> **Обязательные задания**
(1) Назовите все географические названия, включая названия улиц, которые встречаются в тексте воспоминаний.
(2) Выпишите из текста воспоминаний без изменений фрагмент от слов «Везде на велосипедах» до слов «Ночью ломали церковь.» включительно.

----- Текст упражнения -----

Везде на велосипедах ездили. В Сморгонях не дрались, и нас никто не трогал. Нас человек десять, допустим, я впереди, в клуб задрыпанный РДК ходили.
Бороды
Разобрали церковь, а построили кинотеатр «Космос». Костёл так и остался. Не добрались коммунисты: там склады были, а потом выставка атеизма. После там голые танцевали. Я не танцевал, но знаю кто танцевал - с Кирова улицы и девки тутака. В то время ещё коммунисты были - они и ломали. Попам бороды бабы резали - дадут им денег, бабы придут к батюшке и бороду отрежут. И молились, и отрезали. Ночью ломали церковь.
Барсик
После такой здоровый был - Барсик. Я его брал от пограничников, щенком - уже не совсем малой был. Сучка ощетинилась, а в армии, что собака, что ты – на учёте состоят. Я хотел того привезти сюда, в Беларусь, но не привёз. Там в хорошие попал руки - она врачиха, он – врач; профессоры, жиды - он кусок колбасы не ест, а кидает с лапы на лапу. Всё продал им. У меня там корова стояла - я ж держал хозяйство, чтобы баба не гуляла, не бегала, детей кормила: я же по командировкам. Корова молоко давала хорошее, за раз ведро молока.
Собака на привязи был, за шею и вокруг груди ремни. Я приехал из командировки, а собака хромает. Спрашиваю у бабы, она не знает. Выпускаю, гуляем, а там сажалка, там дети. Барсик ушами только стрижет-стрижет, а как хлопец здоровый в воду нырнул и кинулся вплавь - собака до хлопца. Я собаке: "Назад, вернись", а он не слушал. Собака наверху, хлопец под низом. Утопил бы. Я спрашиваю, в чём дело – хлопец и признался, что знал, что собака привязан крепко, не пойдёт никуда - то палку, то камень возьмёт и бросит. Я видел, что он хромал немного, рядом шёл, и собаки были - не на собак, не на детей – а на него. Барсик своего врага знал.

----- Исходные данные -----

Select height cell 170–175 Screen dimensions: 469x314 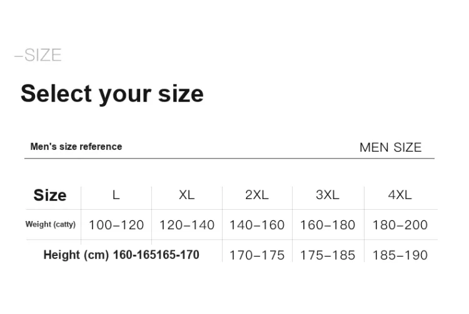coord(256,255)
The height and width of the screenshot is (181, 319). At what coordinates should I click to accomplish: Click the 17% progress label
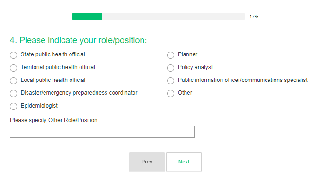254,17
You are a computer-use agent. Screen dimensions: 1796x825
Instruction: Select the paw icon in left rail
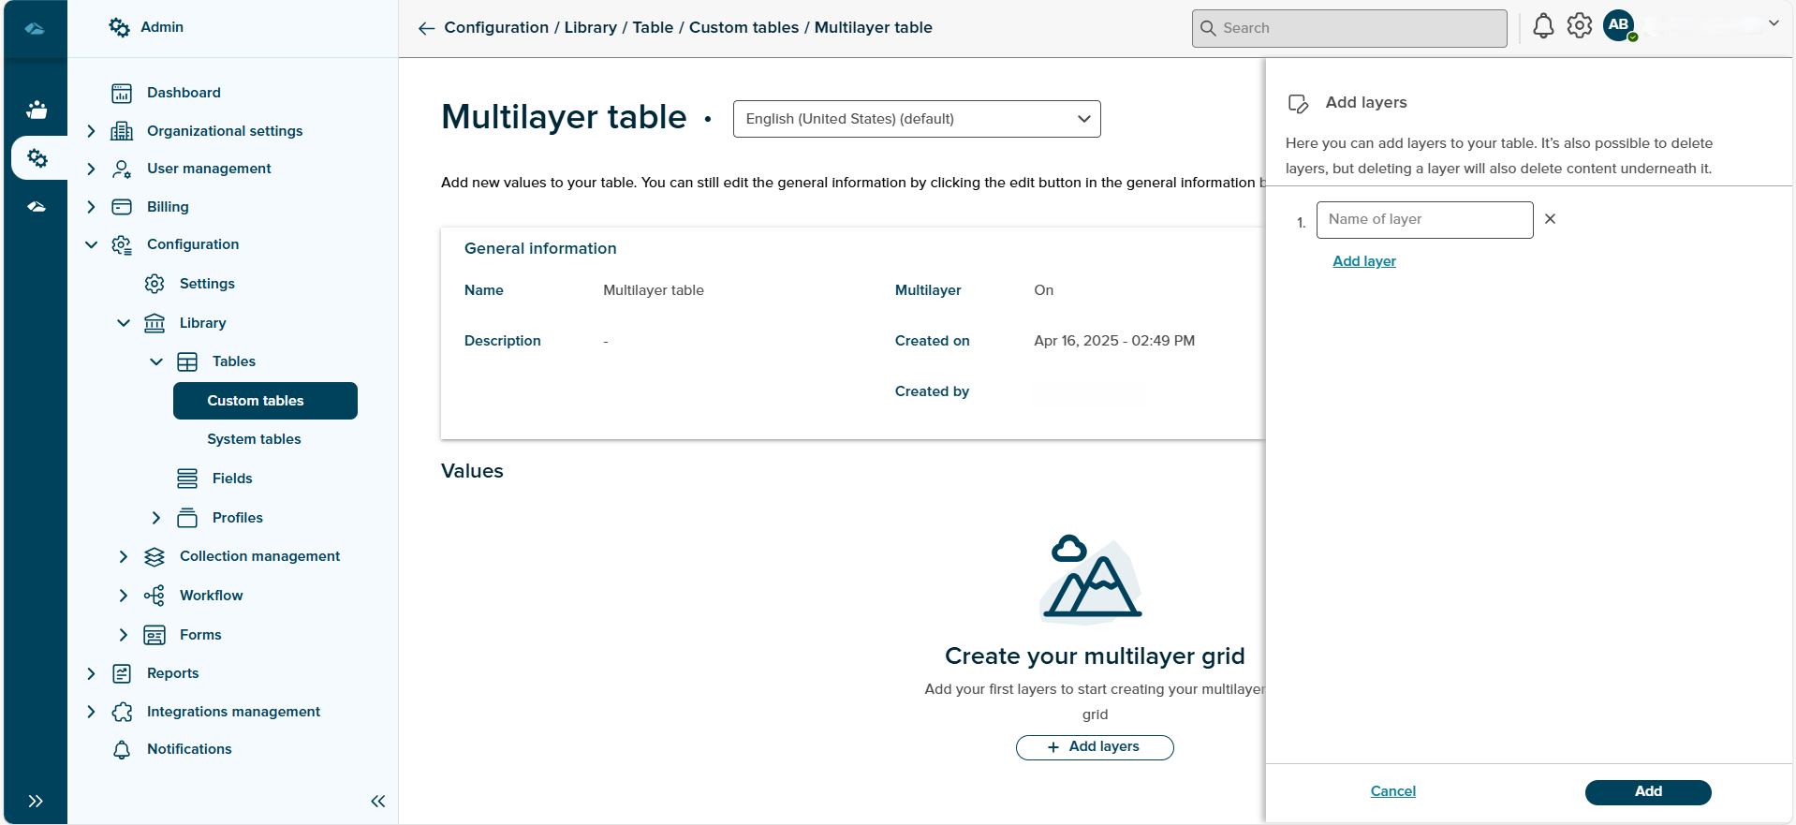point(37,110)
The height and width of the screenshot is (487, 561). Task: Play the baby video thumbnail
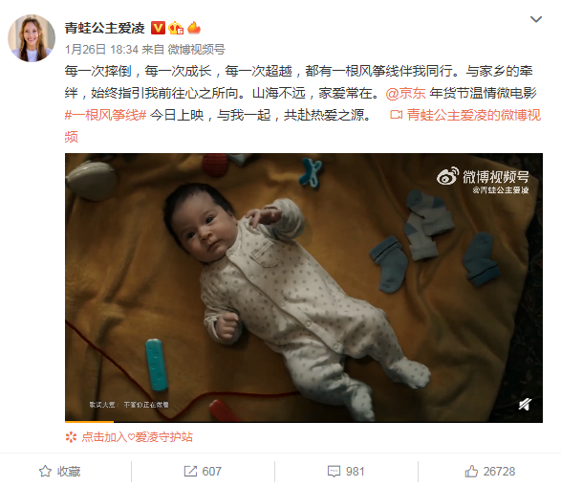pyautogui.click(x=304, y=288)
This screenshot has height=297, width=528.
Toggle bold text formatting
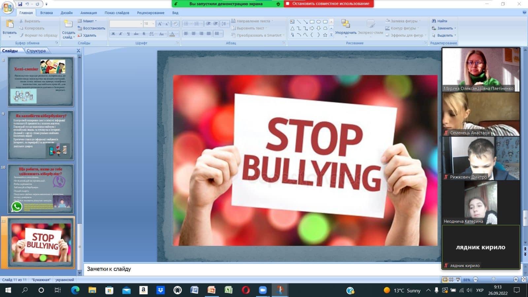(113, 34)
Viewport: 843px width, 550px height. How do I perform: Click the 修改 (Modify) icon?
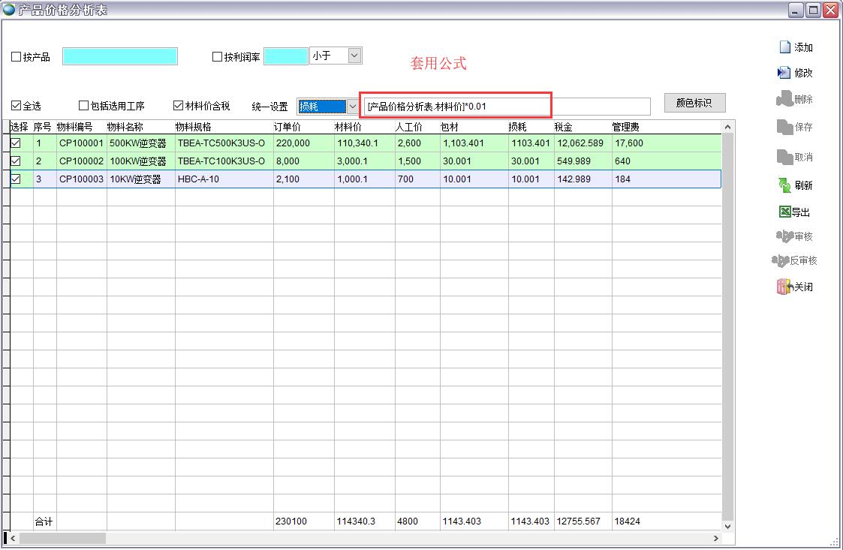pyautogui.click(x=784, y=73)
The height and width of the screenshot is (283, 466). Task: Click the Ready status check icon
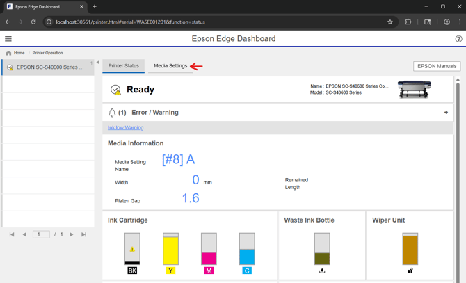click(115, 90)
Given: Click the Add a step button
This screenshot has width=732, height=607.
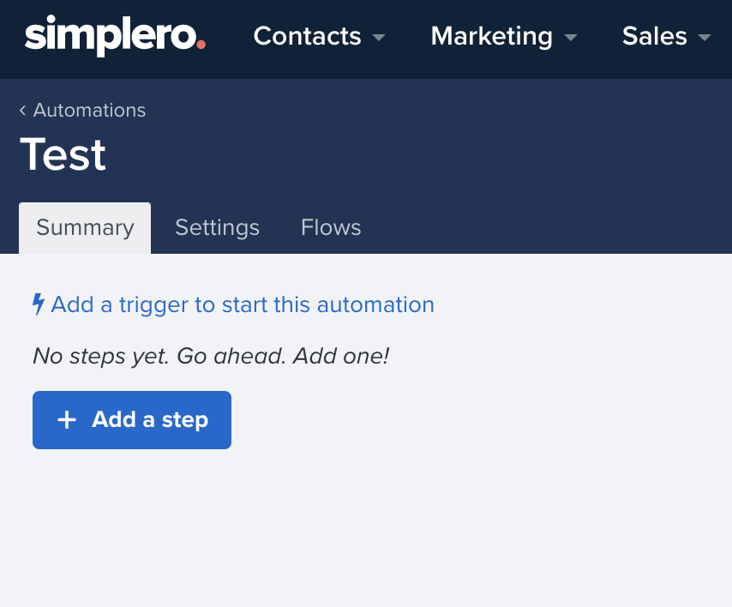Looking at the screenshot, I should tap(132, 420).
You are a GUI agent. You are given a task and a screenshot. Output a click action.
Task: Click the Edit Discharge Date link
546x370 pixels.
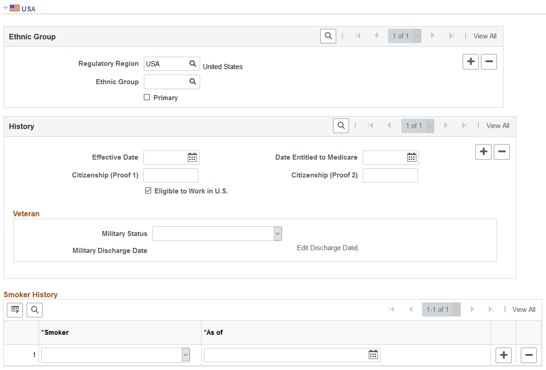click(x=327, y=247)
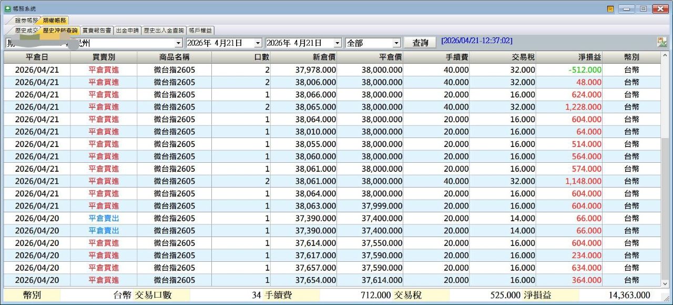Screen dimensions: 673x305
Task: Select the row with -512.000 net loss
Action: coord(337,70)
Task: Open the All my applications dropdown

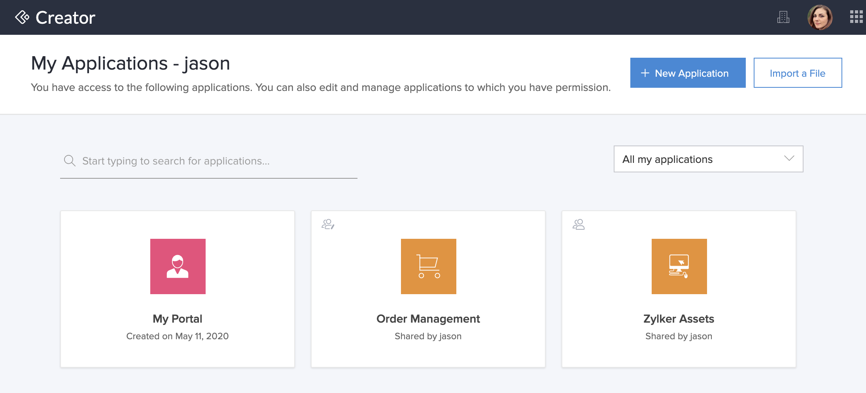Action: [708, 159]
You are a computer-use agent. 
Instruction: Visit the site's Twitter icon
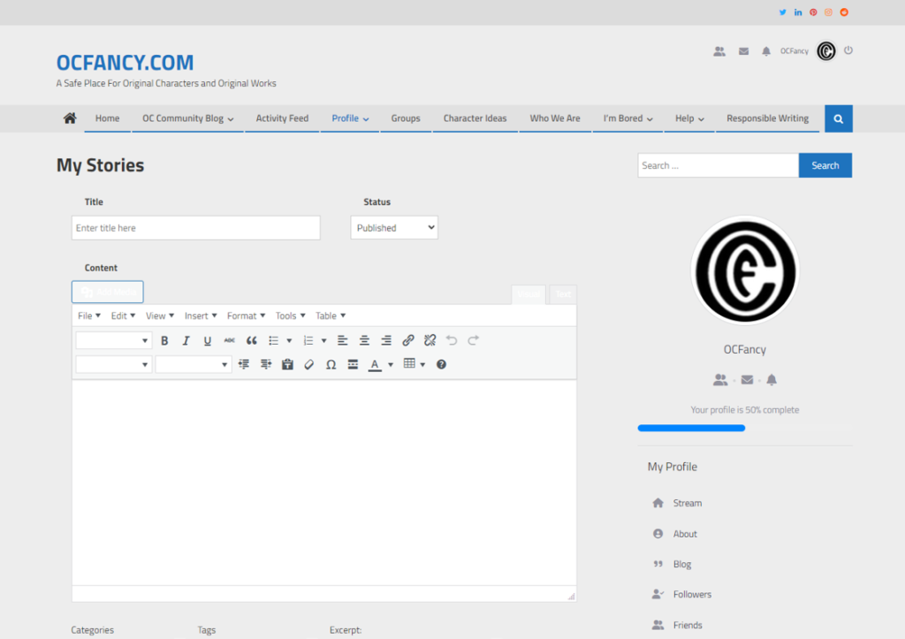[x=781, y=11]
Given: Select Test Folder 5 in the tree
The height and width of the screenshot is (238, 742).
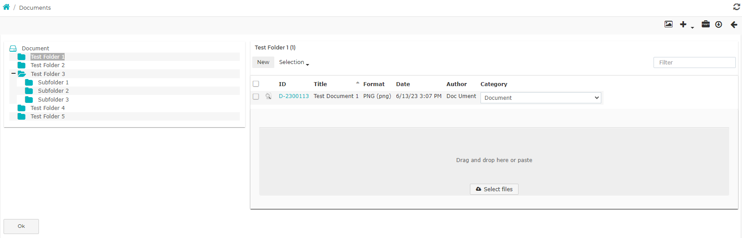Looking at the screenshot, I should [x=47, y=117].
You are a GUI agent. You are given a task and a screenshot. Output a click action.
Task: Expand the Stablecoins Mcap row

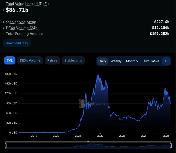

-----

> **Решения по заданиям**
(1) Сморгони, улица Кирова, Беларусь.

(2)
Везде на велосипедах ездили. В Сморгонях не дрались, и нас никто не трогал. Нас человек десять, допустим, я впереди, в клуб задрыпанный РДК ходили.
Бороды
Разобрали церковь, а построили кинотеатр «Космос». Костёл так и остался. Не добрались коммунисты: там склады были, а потом выставка атеизма. После там голые танцевали. Я не танцевал, но знаю кто танцевал - с Кирова улицы и девки тутака. В то время ещё коммунисты были - они и ломали. Попам бороды бабы резали - дадут им денег, бабы придут к батюшке и бороду отрежут. И молились, и отрезали. Ночью ломали церковь.